By fraser on 08 Aug 2005 at 9:25 pm
What does zebra taste like?
By Anamik on 08 Aug 2005 at 9:48 pm
I thought it would taste like horse, but it was more similar to beef, although perhaps a little sweeter. The biggest surprise was the crocodile, which to my mind had the texture of fish but tasted like turkey.
By fraser on 08 Aug 2005 at 9:52 pm
you are, once again, an inspiration to men with fires everywhere. Funnily I bloggd John the Baptist stirfry a few weeks ago. I shall now try it and watch my fussy eatting friends squirm, and hopefully rethink their dull ways.
By oliWood on 09 Aug 2005 at 12:34 am
Can you copyright a food creation?
Well you must be able to because the BBC food site always has a footnote which reads “Recipes are copyright of their respective owners.”.
By Bendigeidfran on 09 Aug 2005 at 1:16 am
Can I copyright my whisky-plum-pears under a creative commons licence?
By Ant on 09 Aug 2005 at 12:43 pm
Yes, you can release a recipe under creative commons derivative licence.
With CC you can state if it can be used for commercial or strictly non commercial endeavours and also state if derivative work is allowed.
If you allow derivatives, then it provides a framework for people to modify the recipe while also still crediting you for the original.
It would be the same as Open source beer:
http://news.bbc.co.uk/1/hi/technology/4718719.stm
“Most important, the students released the recipe under what is called a Creative Commons licence.”
I guess my question is this. If you write a blog with recipes on it. And someone starts making money from one of your recipes. Does the blog text count as a claim against copyrighted infringement.
With fickr. you can modify each photo’s CC licence.
p.s I made the most amazing pie the other day.
Basically make a puff pastry steak and kidney pie, but instead of kidney use plums and whack a load of hoisin sauce.
Delicious.
By Bendigeidfran on 09 Aug 2005 at 2:58 pm
By the way, you CAN probably buy otter urine from a site called PredatorPee.

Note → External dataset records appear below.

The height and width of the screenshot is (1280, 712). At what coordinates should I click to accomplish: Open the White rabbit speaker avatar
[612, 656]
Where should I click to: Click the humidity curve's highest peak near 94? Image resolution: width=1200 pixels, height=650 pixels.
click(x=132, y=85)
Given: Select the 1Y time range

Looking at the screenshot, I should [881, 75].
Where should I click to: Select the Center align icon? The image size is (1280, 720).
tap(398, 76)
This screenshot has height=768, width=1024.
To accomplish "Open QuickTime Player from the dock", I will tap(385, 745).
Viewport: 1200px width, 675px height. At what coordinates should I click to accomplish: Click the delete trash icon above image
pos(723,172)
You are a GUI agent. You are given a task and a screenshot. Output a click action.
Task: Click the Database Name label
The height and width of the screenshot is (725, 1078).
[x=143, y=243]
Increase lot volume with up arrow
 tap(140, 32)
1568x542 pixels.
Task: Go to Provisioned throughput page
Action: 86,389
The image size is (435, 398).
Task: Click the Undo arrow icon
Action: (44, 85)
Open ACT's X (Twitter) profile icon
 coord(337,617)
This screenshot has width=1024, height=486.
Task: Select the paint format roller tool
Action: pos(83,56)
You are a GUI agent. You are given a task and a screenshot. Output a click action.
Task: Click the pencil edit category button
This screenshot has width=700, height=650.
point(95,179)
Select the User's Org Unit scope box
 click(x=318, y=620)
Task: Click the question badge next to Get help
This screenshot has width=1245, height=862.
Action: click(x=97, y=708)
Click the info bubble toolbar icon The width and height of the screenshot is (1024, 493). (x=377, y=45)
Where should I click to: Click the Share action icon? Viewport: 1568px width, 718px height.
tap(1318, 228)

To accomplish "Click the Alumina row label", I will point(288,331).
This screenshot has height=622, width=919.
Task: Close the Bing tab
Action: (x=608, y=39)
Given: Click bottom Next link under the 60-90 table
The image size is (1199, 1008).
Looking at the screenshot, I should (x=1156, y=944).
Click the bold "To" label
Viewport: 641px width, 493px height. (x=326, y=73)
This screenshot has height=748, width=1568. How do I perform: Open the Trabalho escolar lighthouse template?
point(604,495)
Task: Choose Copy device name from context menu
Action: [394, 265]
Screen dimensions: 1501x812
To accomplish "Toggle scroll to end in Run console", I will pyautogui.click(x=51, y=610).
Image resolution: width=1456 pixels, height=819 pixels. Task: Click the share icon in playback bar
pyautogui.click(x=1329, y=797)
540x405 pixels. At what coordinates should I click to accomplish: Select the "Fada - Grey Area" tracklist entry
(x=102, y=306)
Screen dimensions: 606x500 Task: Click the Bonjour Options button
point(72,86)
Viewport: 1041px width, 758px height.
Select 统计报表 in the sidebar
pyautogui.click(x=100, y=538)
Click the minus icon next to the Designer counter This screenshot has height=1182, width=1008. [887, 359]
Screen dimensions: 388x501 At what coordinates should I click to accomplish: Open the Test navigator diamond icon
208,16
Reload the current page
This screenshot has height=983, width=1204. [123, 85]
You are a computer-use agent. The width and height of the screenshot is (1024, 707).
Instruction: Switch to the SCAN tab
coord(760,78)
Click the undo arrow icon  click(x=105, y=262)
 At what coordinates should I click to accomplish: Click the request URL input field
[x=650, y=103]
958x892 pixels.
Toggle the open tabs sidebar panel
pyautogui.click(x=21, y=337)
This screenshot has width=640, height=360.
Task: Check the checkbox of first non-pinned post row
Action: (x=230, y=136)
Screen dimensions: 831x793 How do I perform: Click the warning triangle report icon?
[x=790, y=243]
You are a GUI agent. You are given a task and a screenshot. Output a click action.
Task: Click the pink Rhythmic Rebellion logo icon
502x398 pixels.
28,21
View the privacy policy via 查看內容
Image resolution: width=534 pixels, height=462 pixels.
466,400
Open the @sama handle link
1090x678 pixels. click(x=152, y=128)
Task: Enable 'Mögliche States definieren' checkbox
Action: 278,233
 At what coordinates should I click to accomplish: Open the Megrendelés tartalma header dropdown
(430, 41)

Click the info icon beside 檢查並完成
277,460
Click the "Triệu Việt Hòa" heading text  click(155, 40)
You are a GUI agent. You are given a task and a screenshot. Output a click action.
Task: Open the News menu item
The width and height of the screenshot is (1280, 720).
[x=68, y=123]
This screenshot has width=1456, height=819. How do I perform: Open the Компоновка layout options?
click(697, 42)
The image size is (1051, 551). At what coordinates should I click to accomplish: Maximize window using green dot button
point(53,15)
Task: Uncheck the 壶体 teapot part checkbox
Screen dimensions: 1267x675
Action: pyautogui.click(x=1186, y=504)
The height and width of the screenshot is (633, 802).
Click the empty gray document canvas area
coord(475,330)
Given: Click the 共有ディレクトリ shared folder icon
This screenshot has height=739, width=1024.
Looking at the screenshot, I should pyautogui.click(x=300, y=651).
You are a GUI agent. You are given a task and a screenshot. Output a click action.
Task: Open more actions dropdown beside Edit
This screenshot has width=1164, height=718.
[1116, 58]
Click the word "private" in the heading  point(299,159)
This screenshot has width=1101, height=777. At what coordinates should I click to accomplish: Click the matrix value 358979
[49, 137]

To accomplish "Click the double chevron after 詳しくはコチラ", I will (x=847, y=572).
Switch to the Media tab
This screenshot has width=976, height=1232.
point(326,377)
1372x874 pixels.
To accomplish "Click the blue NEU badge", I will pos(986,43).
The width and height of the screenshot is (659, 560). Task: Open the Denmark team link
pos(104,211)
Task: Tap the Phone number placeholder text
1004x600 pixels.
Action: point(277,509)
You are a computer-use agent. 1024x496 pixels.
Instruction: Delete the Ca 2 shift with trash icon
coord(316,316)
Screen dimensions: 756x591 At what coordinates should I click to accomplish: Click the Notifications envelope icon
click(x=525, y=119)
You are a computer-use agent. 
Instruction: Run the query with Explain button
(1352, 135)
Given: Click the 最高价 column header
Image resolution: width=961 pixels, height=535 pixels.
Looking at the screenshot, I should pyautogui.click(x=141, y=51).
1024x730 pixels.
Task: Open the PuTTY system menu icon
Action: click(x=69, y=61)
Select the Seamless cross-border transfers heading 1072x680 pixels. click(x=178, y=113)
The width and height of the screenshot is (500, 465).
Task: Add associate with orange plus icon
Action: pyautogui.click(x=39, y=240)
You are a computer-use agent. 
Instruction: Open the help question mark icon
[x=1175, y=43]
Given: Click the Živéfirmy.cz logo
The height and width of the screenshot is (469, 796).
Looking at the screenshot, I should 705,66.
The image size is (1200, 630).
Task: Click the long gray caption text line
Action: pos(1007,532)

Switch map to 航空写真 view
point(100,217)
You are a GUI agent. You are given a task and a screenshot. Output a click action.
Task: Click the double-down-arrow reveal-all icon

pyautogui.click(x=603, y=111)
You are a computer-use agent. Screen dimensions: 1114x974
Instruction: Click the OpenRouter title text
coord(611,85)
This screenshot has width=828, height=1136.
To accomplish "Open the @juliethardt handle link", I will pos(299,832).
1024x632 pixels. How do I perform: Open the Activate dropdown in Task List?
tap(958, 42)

Although the Wild Butterfly Urine seems interesting as well…
I would link you to it, but my 16 yr old isn’t here….
By sunshinesheaven on 10 Aug 2005 at 12:01 pm
I can provide otter urine - I normally convert lager to this byproduct if your intrested in a sample just ask…
By Michael Otter on 22 Aug 2005 at 1:51 pm
Loving this site mate, been watching for a while now keeps me amused at work.
The BBQ looks great!!!! Though not sure about the John The Baptist’s.
PS is your moustache really that big?
By Elmington on 22 Aug 2005 at 2:17 pm
BBQ meat, hard to beat. But I have to say that any adventure into BBQ land is not complete without the perfect foodie aperitif… a bit of homemade Biltong.
By bellebouche on 23 Aug 2005 at 10:51 am
Yes. Biltong. Very nice stuff that.
By Brian Feary on 28 Aug 2005 at 3:57 am
it is wrong to kill animals just for food soon we will hav no animals on earth!!!
By daniel m on 07 Sep 2005 at 5:14 pm
Daniel M. I suggest you get back to hugging your trees. People have been killing animals just for food for thousands of years and they haven’t disappeared yet. It’s commonly known as the food chain. If you want to make a noise, try targetting those who kill for profit - just think “ivory poacher”.
Incidentily, very impressed with the menu! I’ve done a selection of your dishes myself, but to do all of those on one day? I take my hat off to you sir!